Joe’s Journal: On Trust and the Flat Organization

“The best example of a large and successful information-based organization, and one without any middle management at all, was the British civil administration in India. The British ran the Indian subcontinent for two hundred years, from the middle of the eighteenth century through World War II. The Indian civil service never had more than one thousand members to administer the vast and densely populated subcontinent. Most of the Britishers lived alone in isolated outposts with their nearest countryman a day or two of travel away, and for the first hundred years there was no telegraph or railroad.
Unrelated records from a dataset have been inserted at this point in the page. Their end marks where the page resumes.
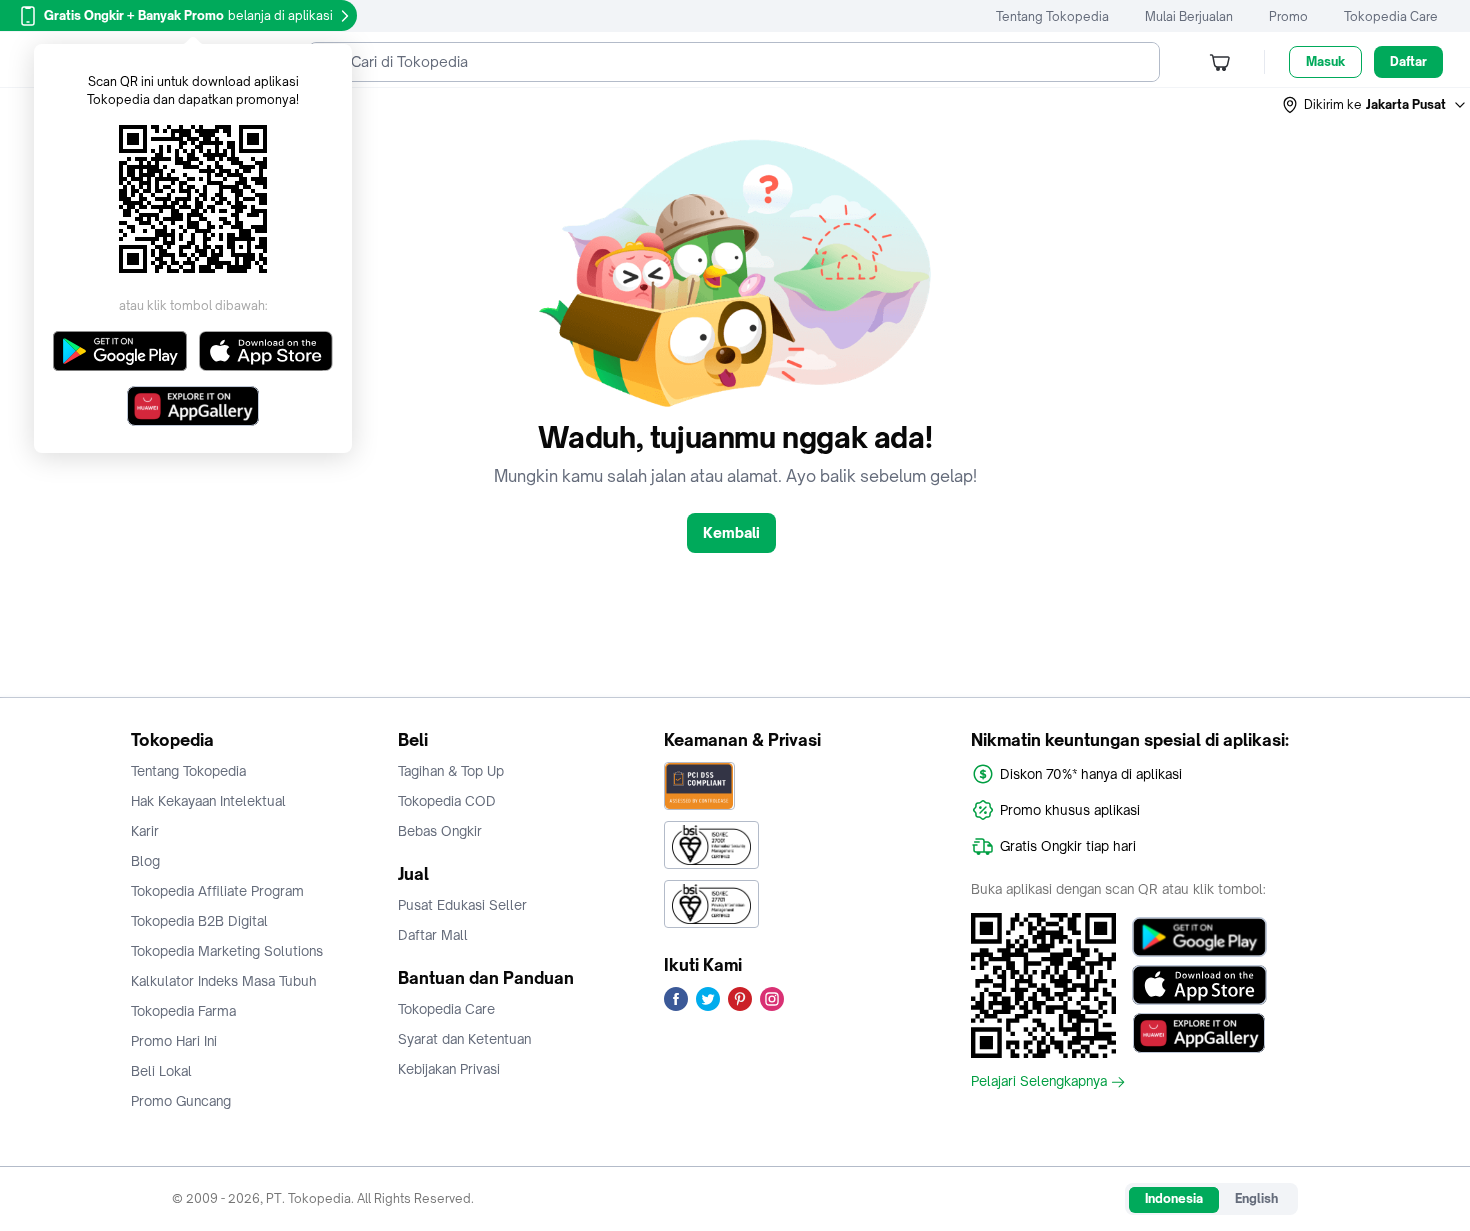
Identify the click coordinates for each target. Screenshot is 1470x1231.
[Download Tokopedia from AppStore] (1199, 985)
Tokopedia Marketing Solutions (227, 951)
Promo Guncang (181, 1101)
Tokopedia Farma (183, 1011)
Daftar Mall (433, 935)
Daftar (1408, 61)
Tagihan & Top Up (451, 771)
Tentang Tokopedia (1052, 16)
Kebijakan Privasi (449, 1069)
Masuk (1325, 61)
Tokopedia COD (447, 801)
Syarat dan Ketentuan (464, 1039)
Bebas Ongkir (440, 831)
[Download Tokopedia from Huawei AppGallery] (1199, 1033)
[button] (1375, 105)
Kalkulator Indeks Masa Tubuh (224, 981)
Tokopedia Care (1391, 16)
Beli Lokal (161, 1071)
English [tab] (1256, 1198)
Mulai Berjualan (1189, 16)
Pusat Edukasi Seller (462, 905)
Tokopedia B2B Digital (199, 921)
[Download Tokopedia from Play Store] (1199, 937)
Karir (145, 831)
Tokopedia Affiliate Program (217, 891)
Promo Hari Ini (174, 1041)
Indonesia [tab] (1174, 1198)
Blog (145, 861)
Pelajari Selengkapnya (1039, 1082)
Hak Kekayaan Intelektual (208, 801)
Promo (1288, 16)
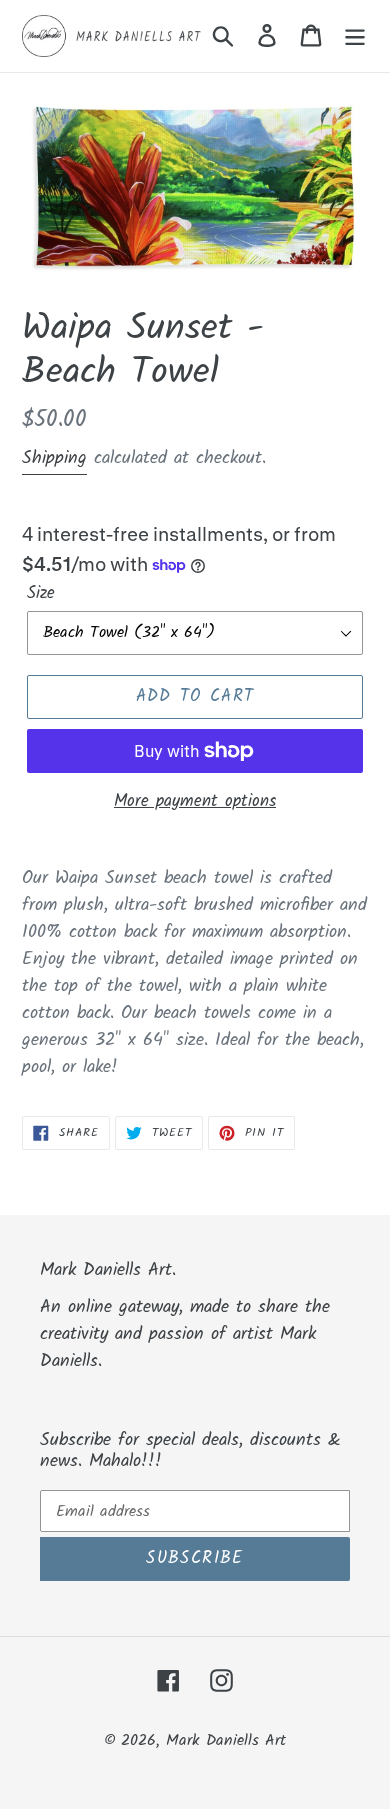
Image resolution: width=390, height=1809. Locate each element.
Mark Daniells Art (226, 1740)
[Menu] (355, 36)
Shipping (54, 458)
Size (41, 594)
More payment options (195, 802)
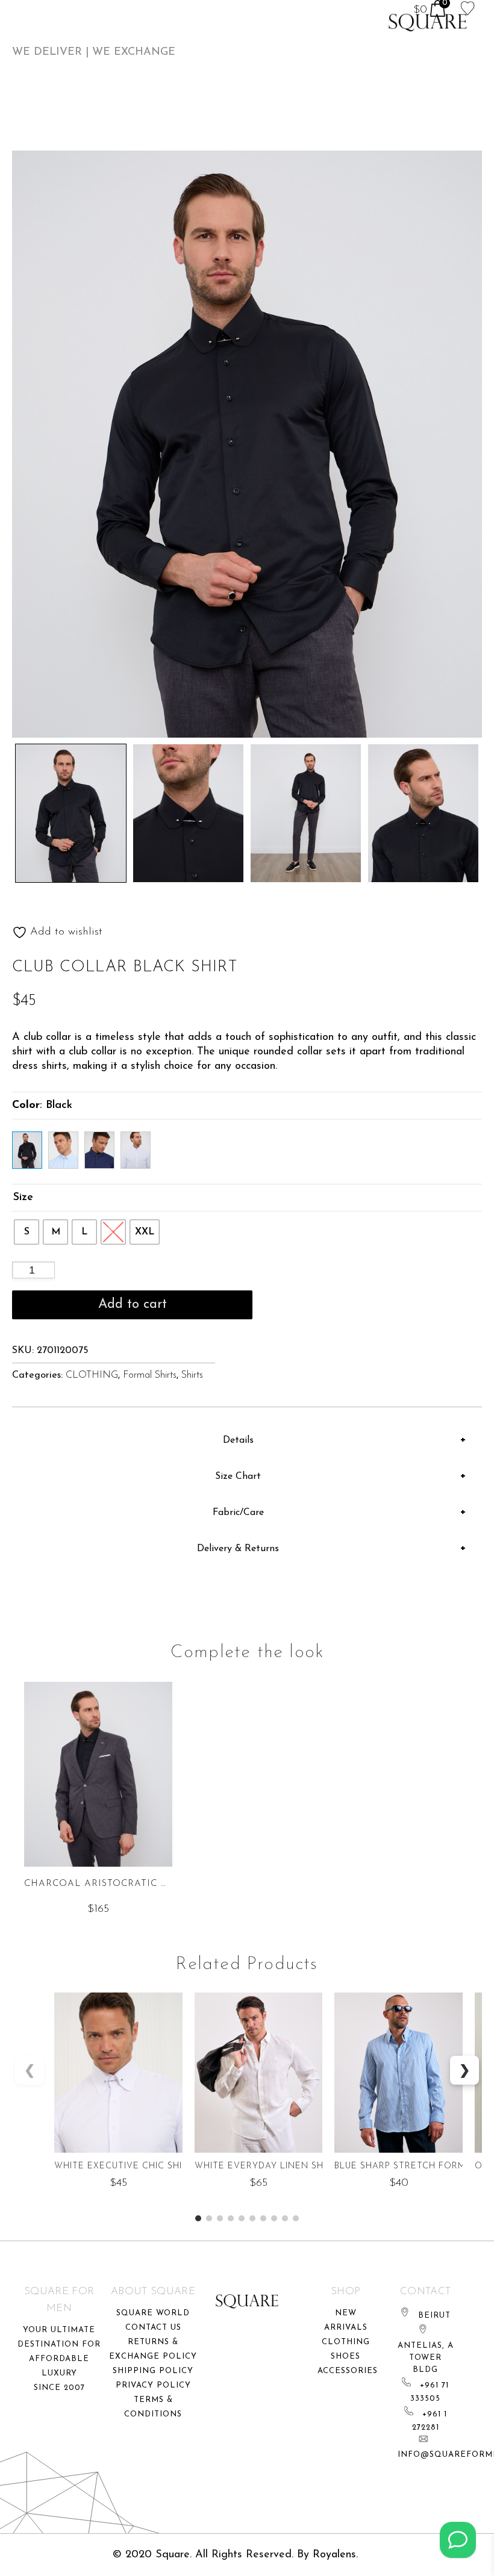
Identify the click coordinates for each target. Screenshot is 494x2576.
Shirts (192, 1375)
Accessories (347, 2371)
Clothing (346, 2342)
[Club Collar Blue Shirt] (63, 1150)
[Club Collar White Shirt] (135, 1150)
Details (238, 1440)
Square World (153, 2313)
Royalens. (335, 2555)
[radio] (26, 1232)
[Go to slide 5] (242, 2218)
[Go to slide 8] (274, 2218)
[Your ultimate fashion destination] (428, 22)
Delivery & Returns (238, 1549)
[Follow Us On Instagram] (458, 2540)
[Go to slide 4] (231, 2218)
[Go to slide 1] (198, 2218)
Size (23, 1197)
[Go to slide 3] (220, 2218)
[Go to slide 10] (296, 2218)
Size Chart (238, 1476)
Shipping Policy (153, 2371)
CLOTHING (92, 1375)
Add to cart (132, 1304)
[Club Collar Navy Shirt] (99, 1150)
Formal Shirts (150, 1375)
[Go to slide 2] (209, 2218)
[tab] (244, 1440)
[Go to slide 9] (285, 2218)
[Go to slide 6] (252, 2218)
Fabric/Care (238, 1512)
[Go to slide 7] (263, 2218)
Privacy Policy (153, 2385)
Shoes (345, 2356)
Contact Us (153, 2328)
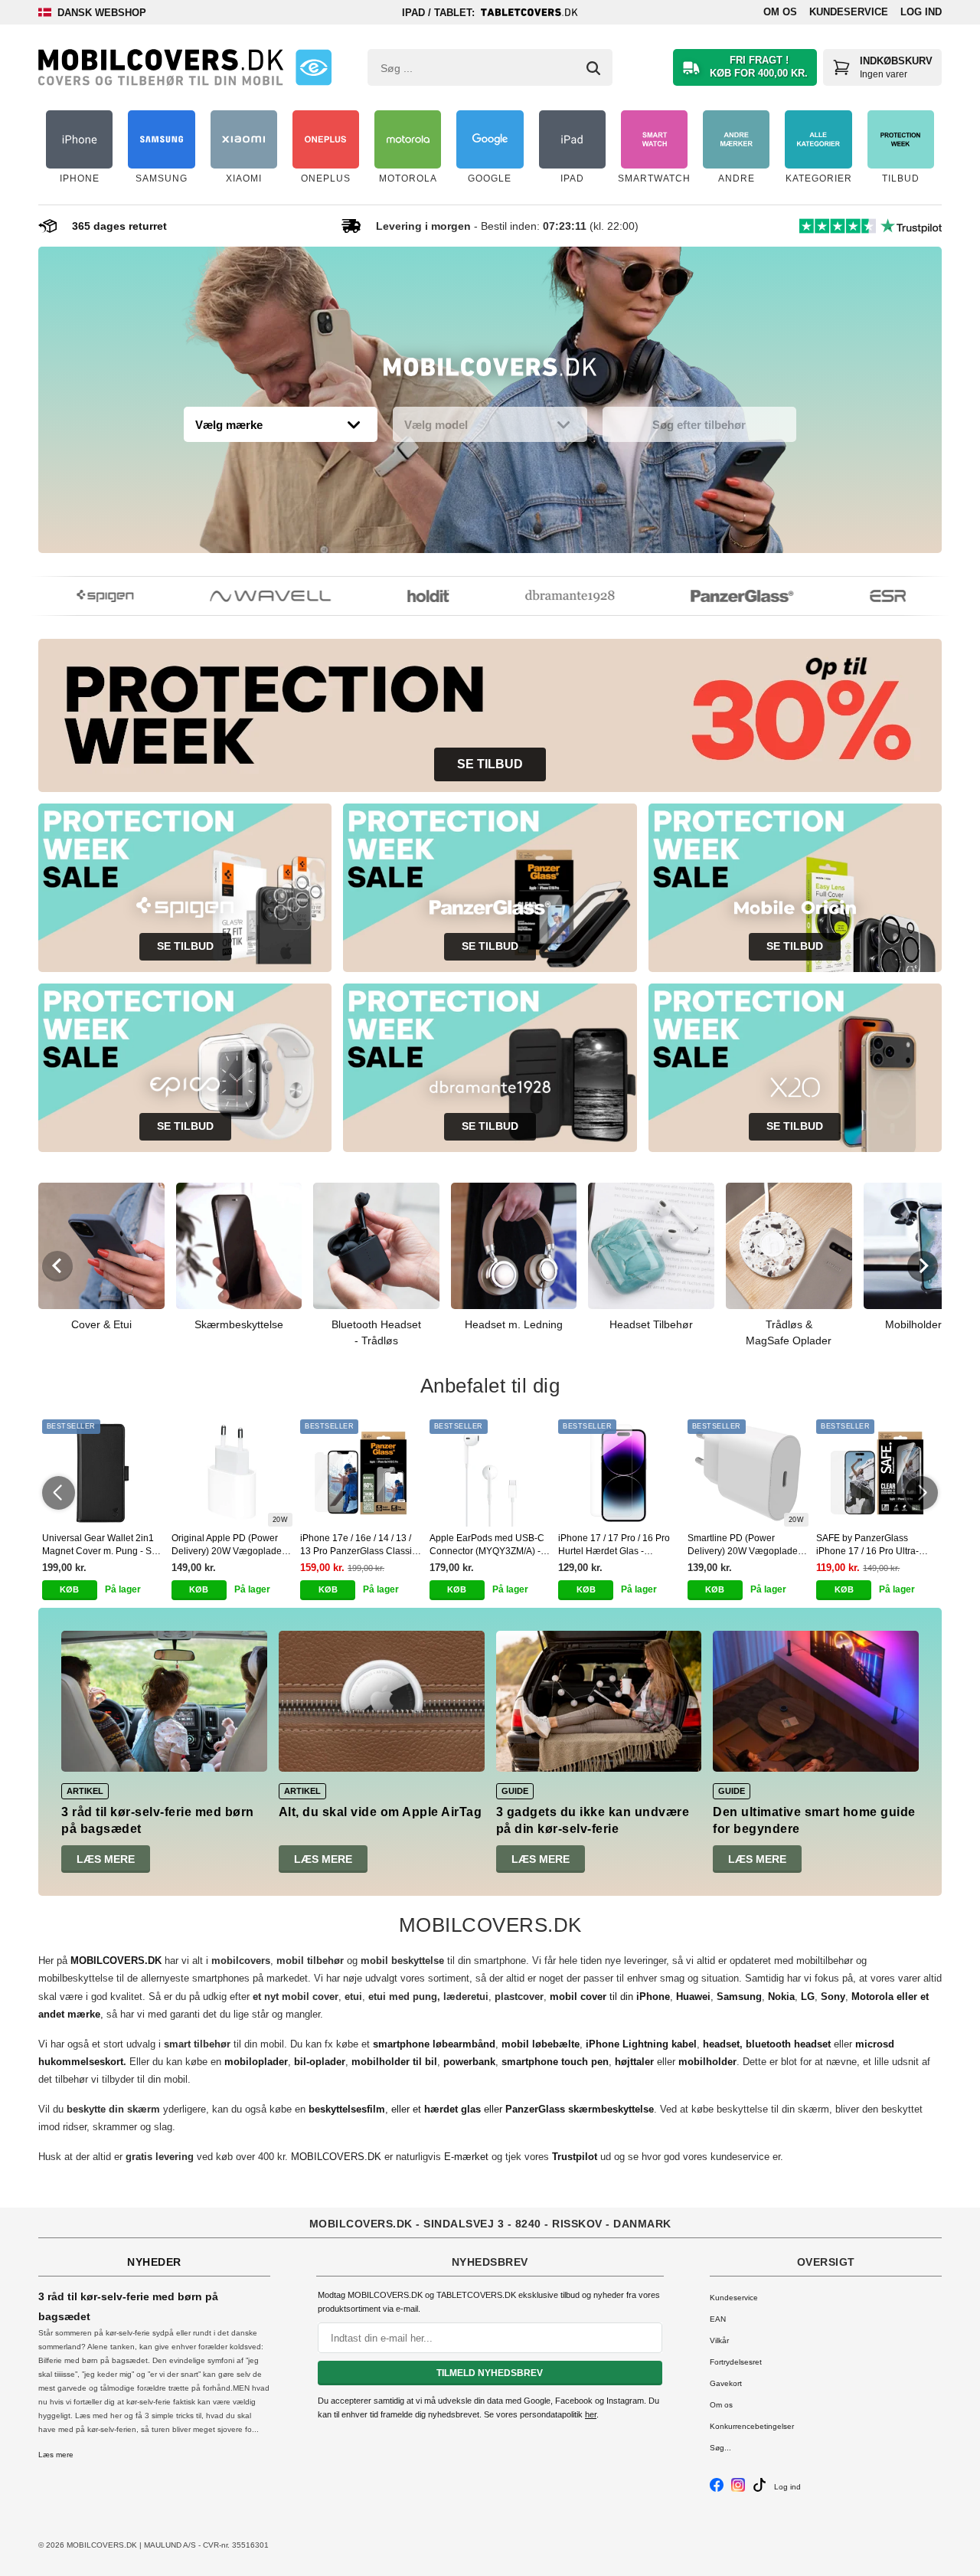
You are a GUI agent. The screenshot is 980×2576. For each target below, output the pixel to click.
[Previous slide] (57, 1266)
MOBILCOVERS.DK (336, 2156)
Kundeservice (848, 12)
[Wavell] (250, 596)
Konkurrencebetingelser (752, 2426)
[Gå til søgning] (593, 68)
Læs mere (106, 1859)
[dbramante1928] (549, 596)
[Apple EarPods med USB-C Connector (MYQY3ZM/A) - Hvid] (490, 1473)
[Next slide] (922, 1266)
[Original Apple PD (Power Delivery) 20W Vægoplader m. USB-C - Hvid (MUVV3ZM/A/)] (232, 1473)
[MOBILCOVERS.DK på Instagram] (738, 2489)
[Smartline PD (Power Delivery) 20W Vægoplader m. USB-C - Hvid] (748, 1473)
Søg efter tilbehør (699, 424)
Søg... (720, 2447)
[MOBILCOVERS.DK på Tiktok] (759, 2489)
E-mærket (466, 2156)
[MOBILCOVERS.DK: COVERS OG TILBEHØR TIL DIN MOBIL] (160, 67)
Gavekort (726, 2383)
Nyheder (154, 2262)
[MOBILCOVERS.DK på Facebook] (717, 2489)
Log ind (921, 12)
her (590, 2414)
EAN (718, 2319)
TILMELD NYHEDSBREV (489, 2373)
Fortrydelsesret (736, 2362)
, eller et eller (481, 2109)
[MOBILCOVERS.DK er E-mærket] (314, 67)
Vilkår (719, 2340)
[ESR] (868, 596)
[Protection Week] (490, 371)
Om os (780, 12)
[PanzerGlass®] (722, 596)
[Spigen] (85, 596)
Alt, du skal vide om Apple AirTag (380, 1811)
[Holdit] (408, 596)
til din (610, 1996)
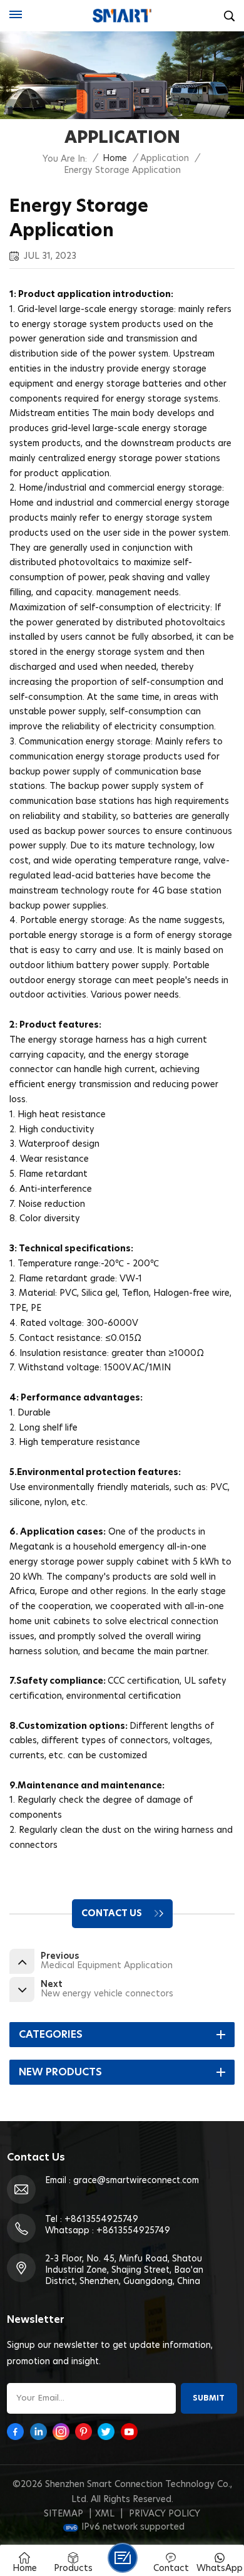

The organization structure was totally flat. ”

— Peter F. Drucker

Peter Drucker is talking about a principle that has a long history in the Catholic Church dating back to Pope Leo XIII (2 March 1810 – 20 July 1903), which was further developed by Blessed Pope John Paul II (18 May 1920 – 2 April 2005). This principle maintains that responsibility and authority should be pushed down to the lowest level at which the function can be carried out. Individuals should be given responsibility and trust all the way down the line. This principle was also Drucker’s foundation for his idea of the Plant Community developed in his two major books during the 1940s.  The idea of the Plant Community is to seek to make everyone a manager; everyone assumes managerial responsibility at his or her level within the organization. What he was also saying is that you can get the maximum effectiveness out of an organization if you try to operate this way. This kind of management allows people to take responsibility and demonstrate their strengths and what they can accomplish. People have different levels of capability and drive, and it’s not possible to know what a person is capable of achieving if he or she is never given responsibility and freedom to succeed or fail. Of course this is risky because you have to really trust and know the individuals to whom you grant responsibility and freedom.

[EXPAND More]I had a wonderful experience recently after Bill Pollard (the former chairman of ServiceMaster Co. and a Drucker Institute board member) suggested that I consider a book on Drucker and “Management as a Liberal Art.” I began working on the book and soon found out that I did not possess all the knowledge required to carry it out. I then asked Karen Linkletter, a historian, to join the project. I knew Karen from her time at Claremont Graduate University and was a member of her dissertation committee. I admired her work on the dissertation. She assumed a lot of responsibility for this new research project. The process became a labor of love for me because I was working with a person who was tireless in her commitment to the project. Her devotion encouraged me and provided the inspiration to work as hard as I could over almost a three-year period. I am very happy about the results: a book and three related articles. I believe they will be a success. But I am most proud of how we worked together. It’s an example of what is possible when you trust people and let them do what they’re capable of doing. We were not a large research group, but I believe we demonstrated many of the flat principles of organization discussed by Drucker.